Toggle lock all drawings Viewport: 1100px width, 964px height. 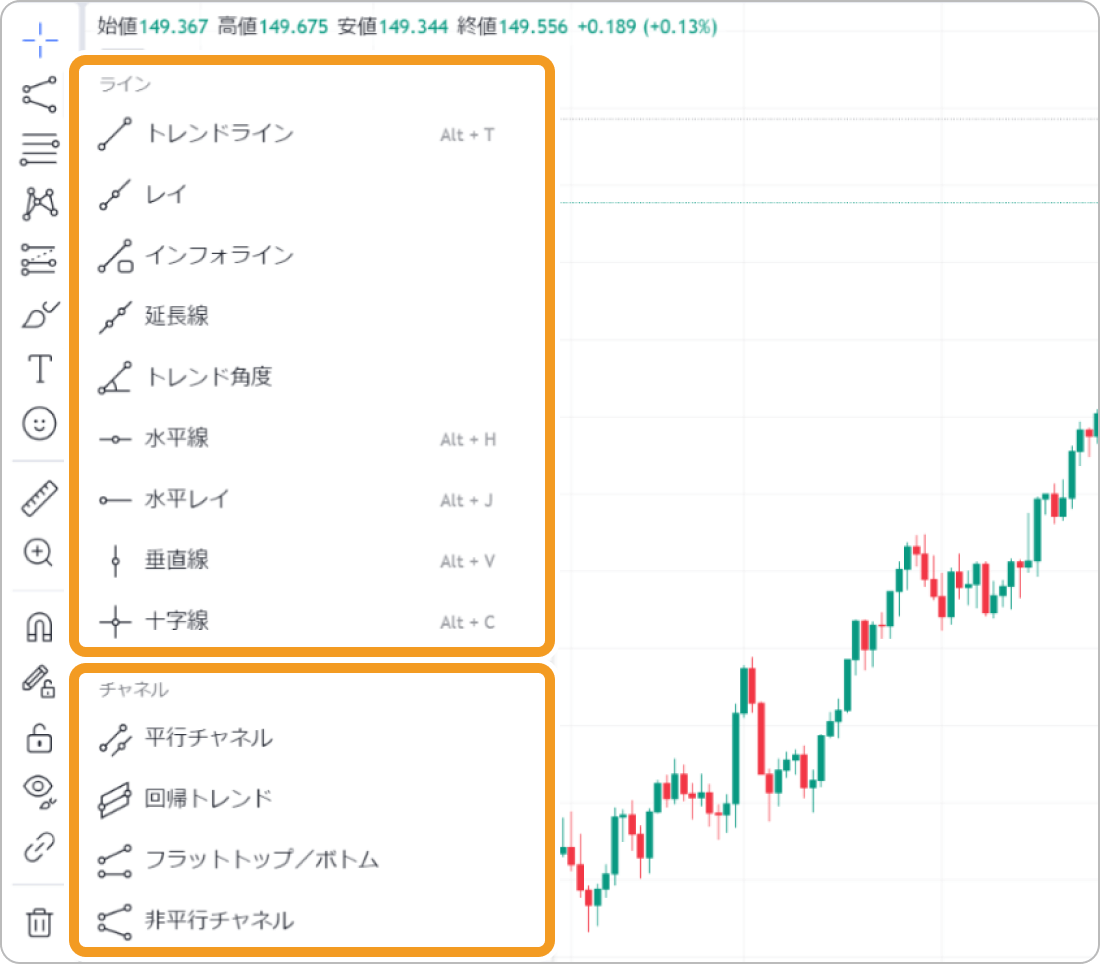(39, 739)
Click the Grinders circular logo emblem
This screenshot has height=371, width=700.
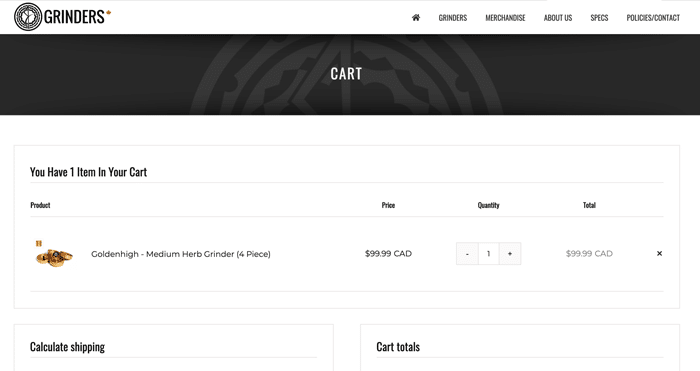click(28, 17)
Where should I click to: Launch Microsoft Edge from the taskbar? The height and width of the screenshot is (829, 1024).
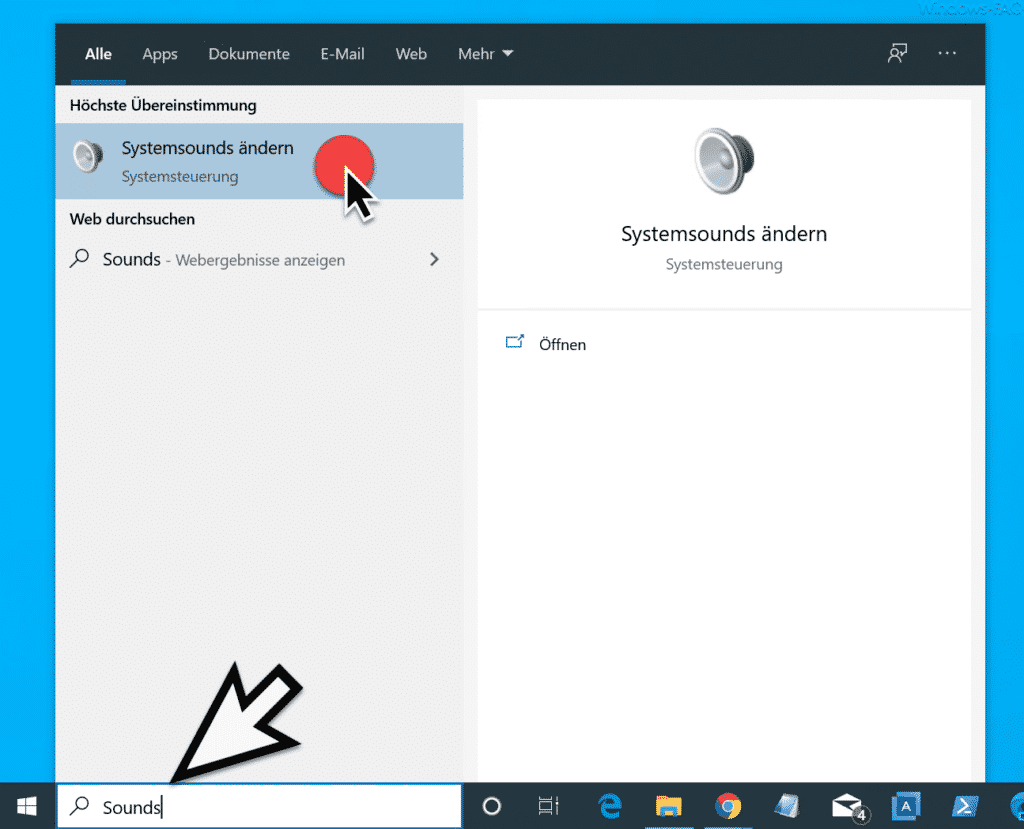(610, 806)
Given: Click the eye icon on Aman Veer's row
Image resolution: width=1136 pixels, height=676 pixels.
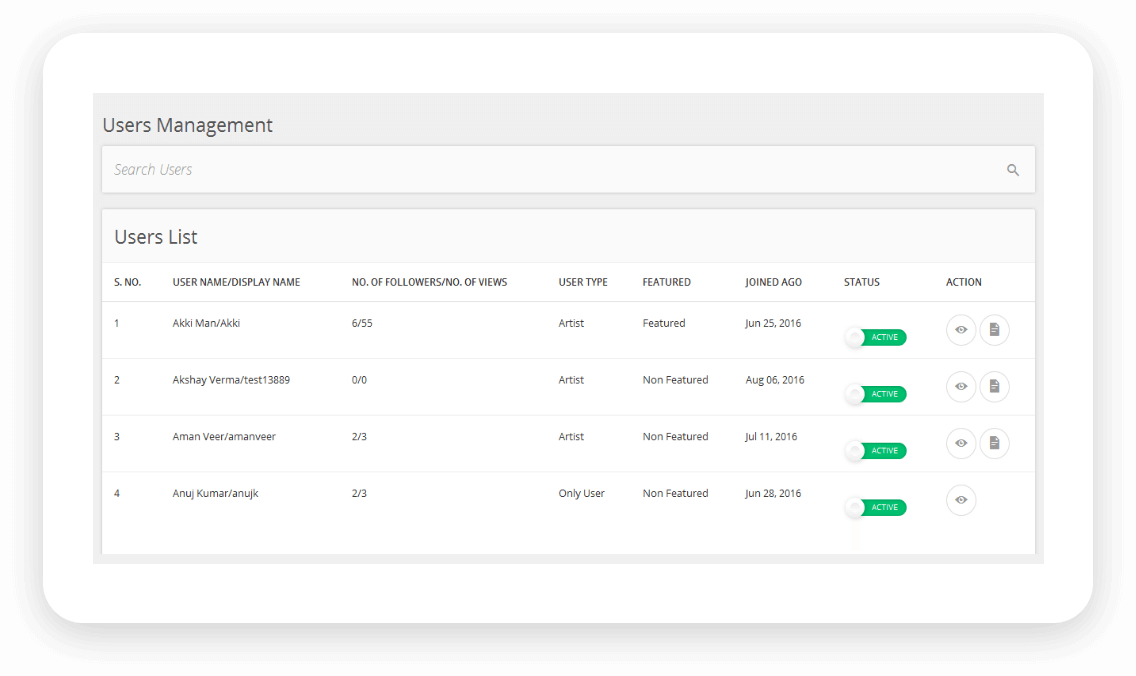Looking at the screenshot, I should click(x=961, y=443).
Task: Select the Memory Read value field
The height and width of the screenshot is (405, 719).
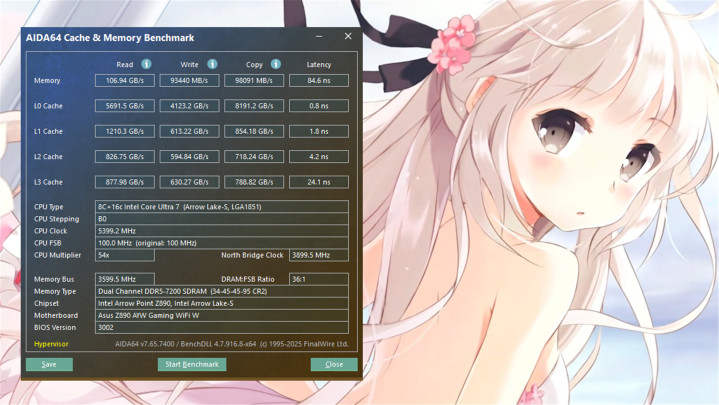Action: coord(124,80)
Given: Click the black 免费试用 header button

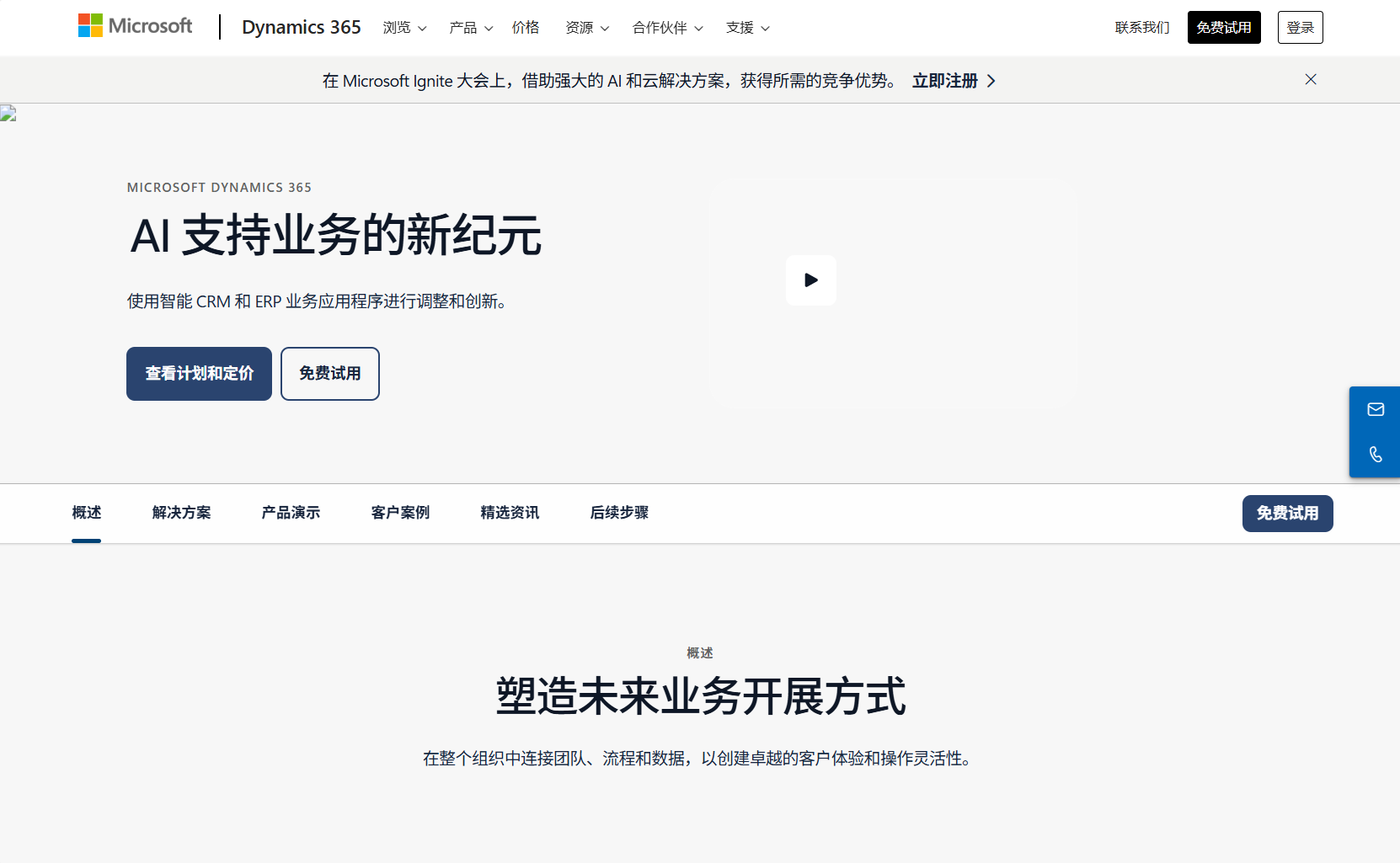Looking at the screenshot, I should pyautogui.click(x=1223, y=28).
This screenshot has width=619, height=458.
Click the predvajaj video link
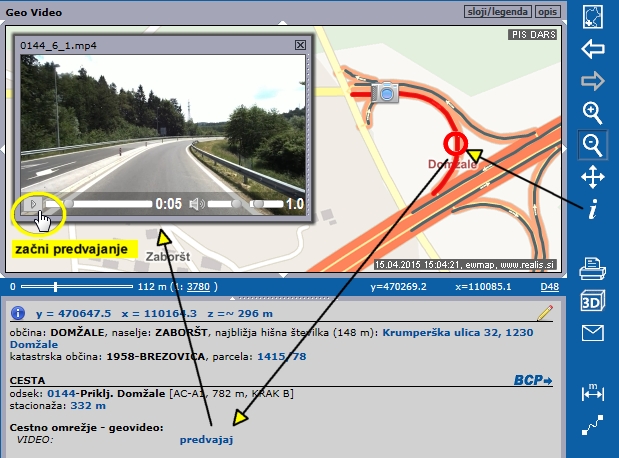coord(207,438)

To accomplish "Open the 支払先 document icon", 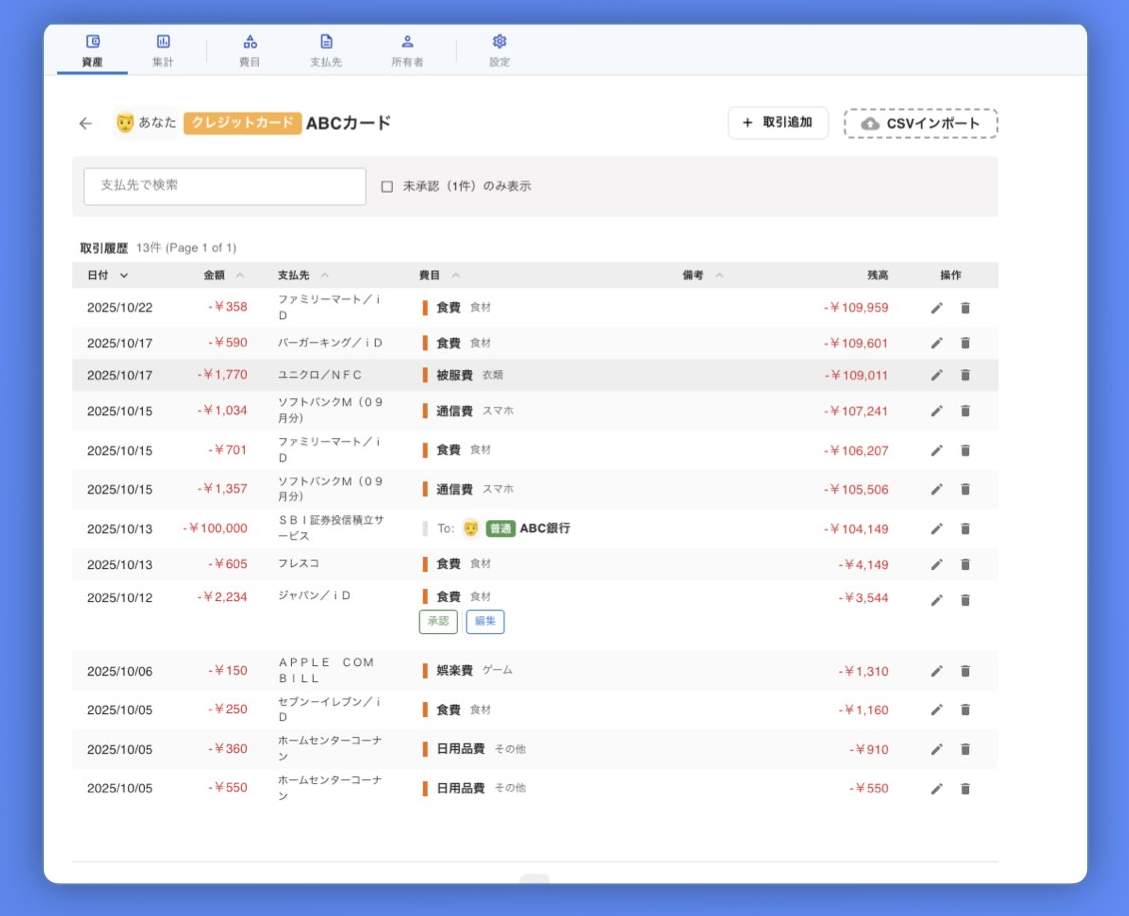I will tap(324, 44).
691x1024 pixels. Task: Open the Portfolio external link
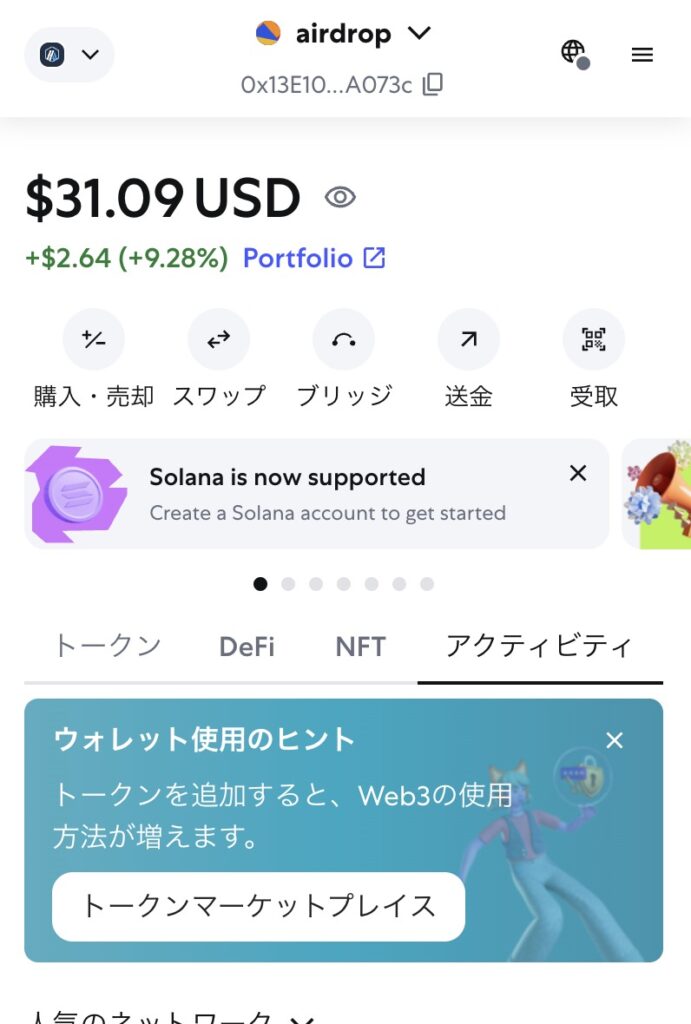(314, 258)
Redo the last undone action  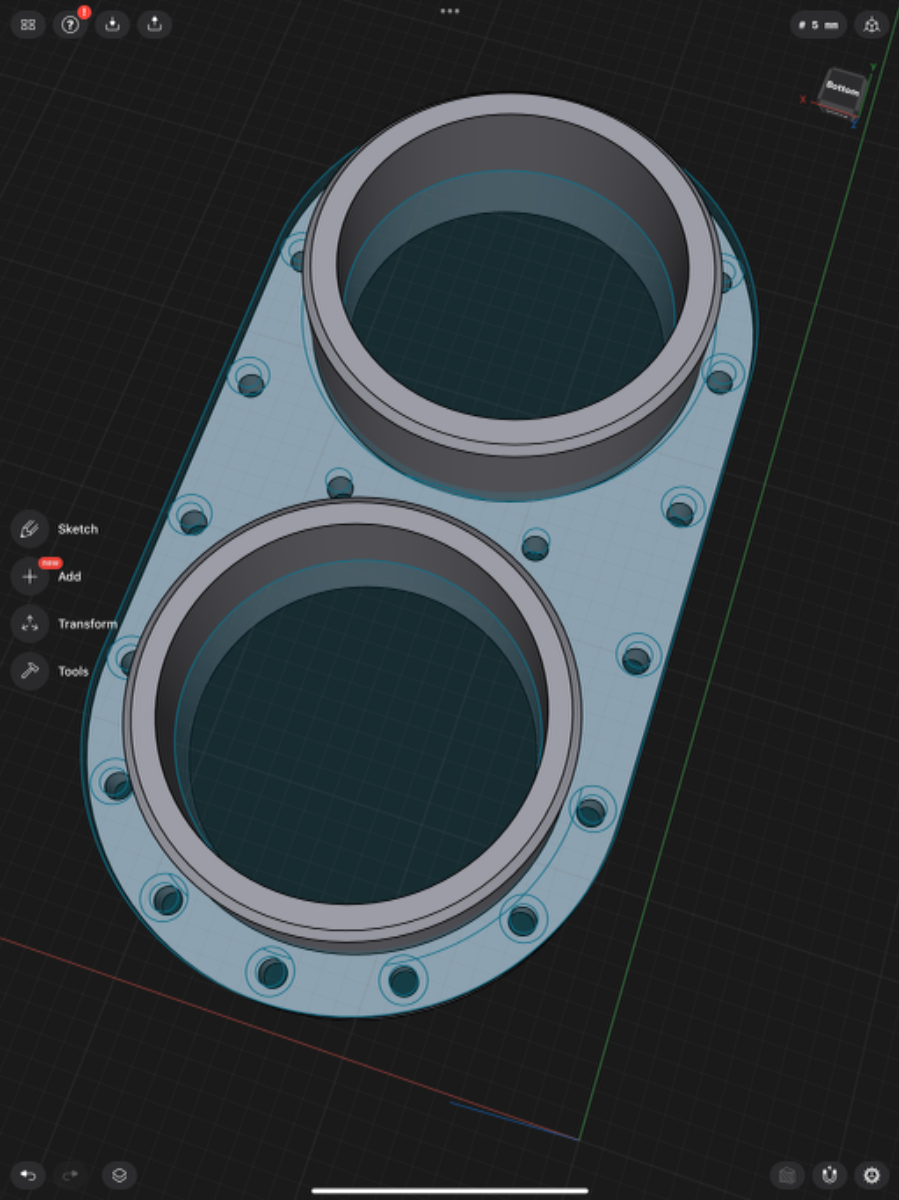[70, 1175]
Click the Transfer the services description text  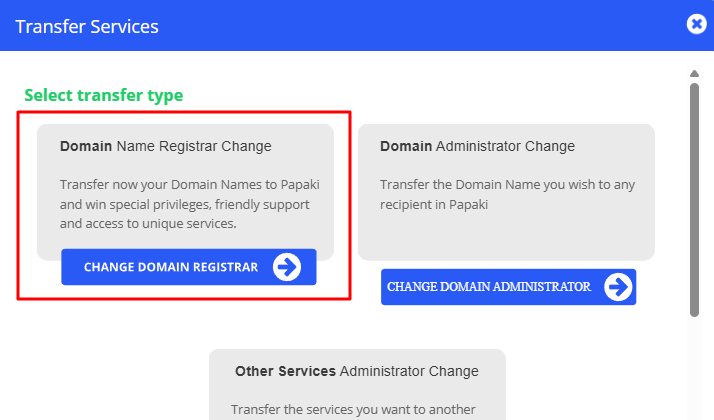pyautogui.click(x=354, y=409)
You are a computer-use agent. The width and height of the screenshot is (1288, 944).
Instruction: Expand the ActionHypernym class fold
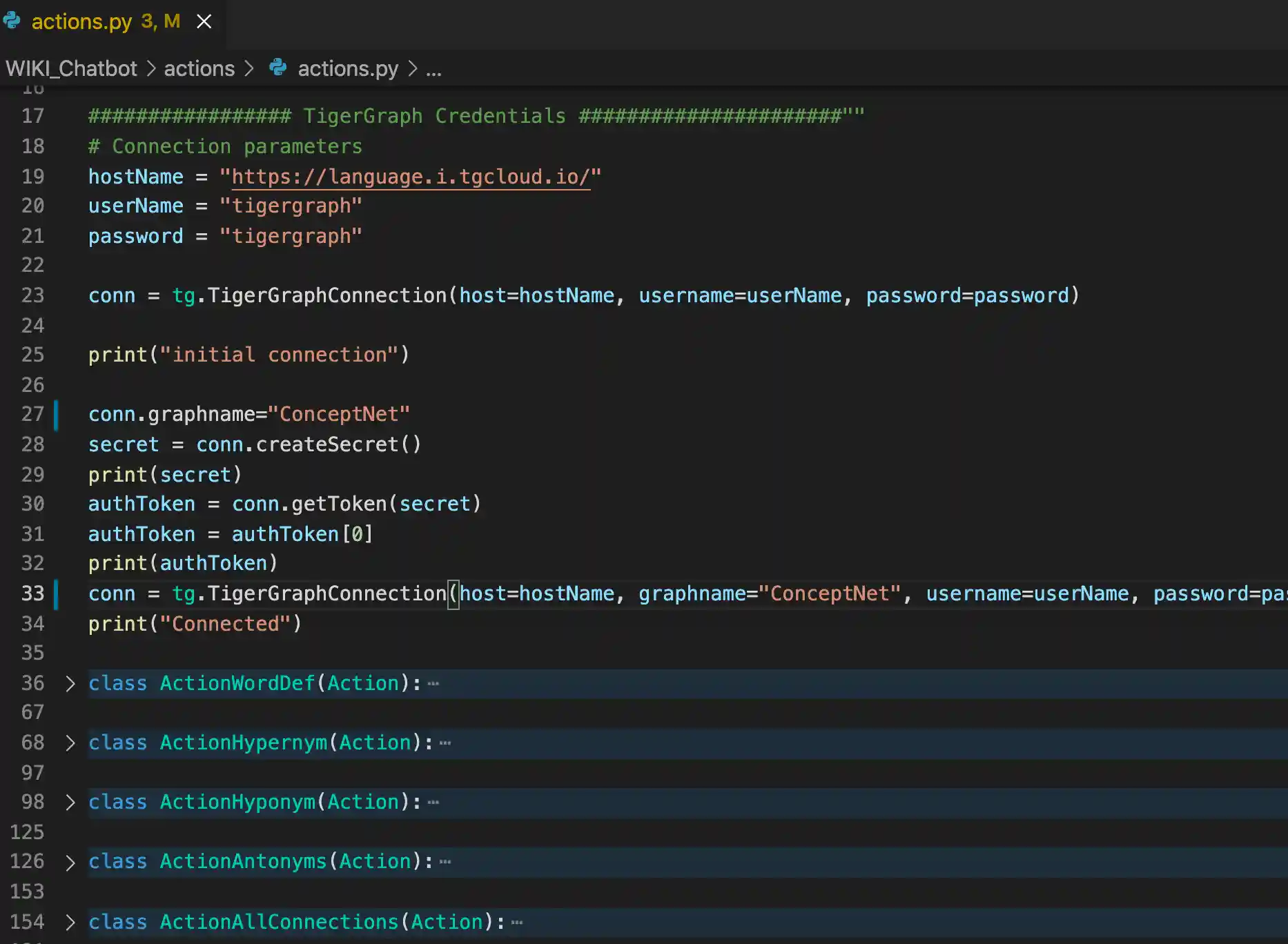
--*--
Output exactly the lines above, from the line with "Task: Select the Memory Read value field" to the line with "This screenshot has width=619, height=458.", both included; skip the pictures.

:: Result ::
Task: Select the Memory Read value field
The height and width of the screenshot is (405, 719).
Action: coord(124,80)
Given: Click the black 免费试用 header button

Looking at the screenshot, I should pyautogui.click(x=1223, y=28).
This screenshot has width=619, height=458.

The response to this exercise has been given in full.